Sunday, February 17, 2019

 

Grammar Lesson

Arthur Wellington Brayley, Schools and Schoolboys of Old Boston (Boston: Louis P. Hager, 1894), pp. 44-45 (incident related by Rufus Dawes; Sawney = Benjamin Apthorp Gould, one of Ralph Waldo Emerson's teachers; some quotation marks removed):
"Go on," says Sawney; "Bangs, what is an active verb?"

"An active verb," replies Bangs, "is a verb which expresses —"

"Well, what does an active verb express?"

Bangs twists and turns, and looks imploringly first at his right-hand classmate and then at his left, but neither can prompt him, if he knows, as probably he does — not.
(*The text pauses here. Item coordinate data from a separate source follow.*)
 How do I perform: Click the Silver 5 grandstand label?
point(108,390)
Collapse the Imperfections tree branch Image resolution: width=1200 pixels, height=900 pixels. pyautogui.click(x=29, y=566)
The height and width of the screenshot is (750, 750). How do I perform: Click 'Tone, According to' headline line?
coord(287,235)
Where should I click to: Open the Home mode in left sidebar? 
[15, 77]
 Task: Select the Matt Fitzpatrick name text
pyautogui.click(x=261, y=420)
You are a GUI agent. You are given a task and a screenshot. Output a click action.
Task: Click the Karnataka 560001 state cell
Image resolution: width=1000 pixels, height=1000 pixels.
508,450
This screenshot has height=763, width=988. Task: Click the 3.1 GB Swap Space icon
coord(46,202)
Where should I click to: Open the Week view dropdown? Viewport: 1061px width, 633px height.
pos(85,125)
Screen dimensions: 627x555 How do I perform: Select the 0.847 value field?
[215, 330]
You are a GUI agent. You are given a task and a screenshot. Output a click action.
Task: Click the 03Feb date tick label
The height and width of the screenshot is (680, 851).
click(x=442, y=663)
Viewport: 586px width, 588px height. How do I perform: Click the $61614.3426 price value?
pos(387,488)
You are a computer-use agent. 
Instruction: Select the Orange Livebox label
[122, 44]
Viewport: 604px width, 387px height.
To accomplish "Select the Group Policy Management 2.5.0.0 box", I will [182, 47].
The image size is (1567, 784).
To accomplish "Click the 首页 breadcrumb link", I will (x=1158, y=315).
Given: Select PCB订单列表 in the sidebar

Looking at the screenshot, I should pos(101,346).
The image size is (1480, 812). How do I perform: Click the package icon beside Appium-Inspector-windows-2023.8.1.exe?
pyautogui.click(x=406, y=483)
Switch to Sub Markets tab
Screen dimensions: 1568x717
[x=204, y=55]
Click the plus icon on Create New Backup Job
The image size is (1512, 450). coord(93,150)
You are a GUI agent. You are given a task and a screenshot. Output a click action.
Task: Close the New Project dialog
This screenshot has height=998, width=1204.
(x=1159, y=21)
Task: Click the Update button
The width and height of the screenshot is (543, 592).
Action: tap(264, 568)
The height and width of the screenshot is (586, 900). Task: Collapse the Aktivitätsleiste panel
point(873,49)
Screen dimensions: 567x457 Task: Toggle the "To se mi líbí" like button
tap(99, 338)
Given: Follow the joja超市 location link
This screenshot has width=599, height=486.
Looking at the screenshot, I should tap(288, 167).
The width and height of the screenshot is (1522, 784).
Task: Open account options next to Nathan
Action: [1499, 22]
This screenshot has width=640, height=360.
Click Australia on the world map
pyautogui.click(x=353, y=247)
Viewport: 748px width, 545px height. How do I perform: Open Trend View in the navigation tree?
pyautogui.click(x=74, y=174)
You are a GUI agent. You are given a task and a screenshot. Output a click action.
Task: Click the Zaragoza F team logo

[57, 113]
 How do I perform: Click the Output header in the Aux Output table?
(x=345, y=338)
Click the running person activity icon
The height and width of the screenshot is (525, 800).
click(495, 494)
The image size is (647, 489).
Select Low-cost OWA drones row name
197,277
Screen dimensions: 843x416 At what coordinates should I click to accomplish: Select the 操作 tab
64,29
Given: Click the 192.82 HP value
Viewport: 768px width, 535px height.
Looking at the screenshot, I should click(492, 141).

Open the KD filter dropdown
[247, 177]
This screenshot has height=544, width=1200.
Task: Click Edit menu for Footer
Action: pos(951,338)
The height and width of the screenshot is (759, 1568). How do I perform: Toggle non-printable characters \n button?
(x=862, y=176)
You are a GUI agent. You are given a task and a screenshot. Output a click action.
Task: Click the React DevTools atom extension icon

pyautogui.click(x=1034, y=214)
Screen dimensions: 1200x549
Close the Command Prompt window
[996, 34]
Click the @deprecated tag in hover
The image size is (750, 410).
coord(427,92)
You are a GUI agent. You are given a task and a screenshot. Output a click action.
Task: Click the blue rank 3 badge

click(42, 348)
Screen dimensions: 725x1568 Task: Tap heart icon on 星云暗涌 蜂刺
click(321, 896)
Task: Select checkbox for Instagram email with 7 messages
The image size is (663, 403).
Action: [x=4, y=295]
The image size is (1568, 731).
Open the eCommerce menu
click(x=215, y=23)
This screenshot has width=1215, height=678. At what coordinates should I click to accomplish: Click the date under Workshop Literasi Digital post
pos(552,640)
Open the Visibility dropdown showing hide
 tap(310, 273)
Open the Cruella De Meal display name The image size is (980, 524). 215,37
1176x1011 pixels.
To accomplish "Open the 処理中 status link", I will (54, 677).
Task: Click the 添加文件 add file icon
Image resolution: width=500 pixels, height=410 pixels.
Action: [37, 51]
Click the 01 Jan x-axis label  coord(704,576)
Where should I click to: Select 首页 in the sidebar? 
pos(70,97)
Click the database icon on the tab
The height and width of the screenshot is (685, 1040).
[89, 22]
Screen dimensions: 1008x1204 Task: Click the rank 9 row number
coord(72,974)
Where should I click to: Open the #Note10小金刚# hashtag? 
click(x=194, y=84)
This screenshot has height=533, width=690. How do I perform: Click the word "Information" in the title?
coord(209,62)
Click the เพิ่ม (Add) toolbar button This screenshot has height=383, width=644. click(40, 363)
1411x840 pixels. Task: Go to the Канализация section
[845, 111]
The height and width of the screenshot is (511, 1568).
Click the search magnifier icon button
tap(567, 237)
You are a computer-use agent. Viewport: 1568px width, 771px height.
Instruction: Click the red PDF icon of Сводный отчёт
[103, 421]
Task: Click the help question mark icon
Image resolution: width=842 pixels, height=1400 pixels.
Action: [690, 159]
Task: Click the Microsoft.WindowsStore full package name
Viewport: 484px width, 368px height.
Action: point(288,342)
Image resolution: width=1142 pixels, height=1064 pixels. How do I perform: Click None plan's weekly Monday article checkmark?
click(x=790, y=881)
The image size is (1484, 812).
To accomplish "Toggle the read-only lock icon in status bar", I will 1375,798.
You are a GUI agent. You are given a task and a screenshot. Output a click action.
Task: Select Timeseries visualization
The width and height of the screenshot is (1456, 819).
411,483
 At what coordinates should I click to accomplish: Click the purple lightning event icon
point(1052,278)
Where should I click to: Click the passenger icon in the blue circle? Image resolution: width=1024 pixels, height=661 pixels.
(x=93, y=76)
"Well," continues Sawney, switching the air with his cane, "well, mutton-head, what does an active verb express?"

"I'll tell you what it expresses," he screams, after a little delay, bringing the stick down upon the boy's haunches with decided emphasis; "it expresses an action, and necessarily supposes an agent (flourishing the cane, which again descends as before), and an object acted upon, as 'castigo te' — I chastise thee. Do you understand now, hey?"

"Yes sir, yes sir!" replies the boy, doing his best to get out of the way of the rattan, but Sawney is not disposed to let him off so.

"Now tell me when an active verb is also called transitive?" "I don't know, sir," drawls Bangs, doggedly.

"Don't you?' follows Sawney, "then I'll inform you. An active verb is called transitive when the action passeth over (whack, whack!) to the object. You (whack) are the object, I am (whack!) the agent. Now take care how you go home and say that I never taught you anything. Do you hear?" (Whack!)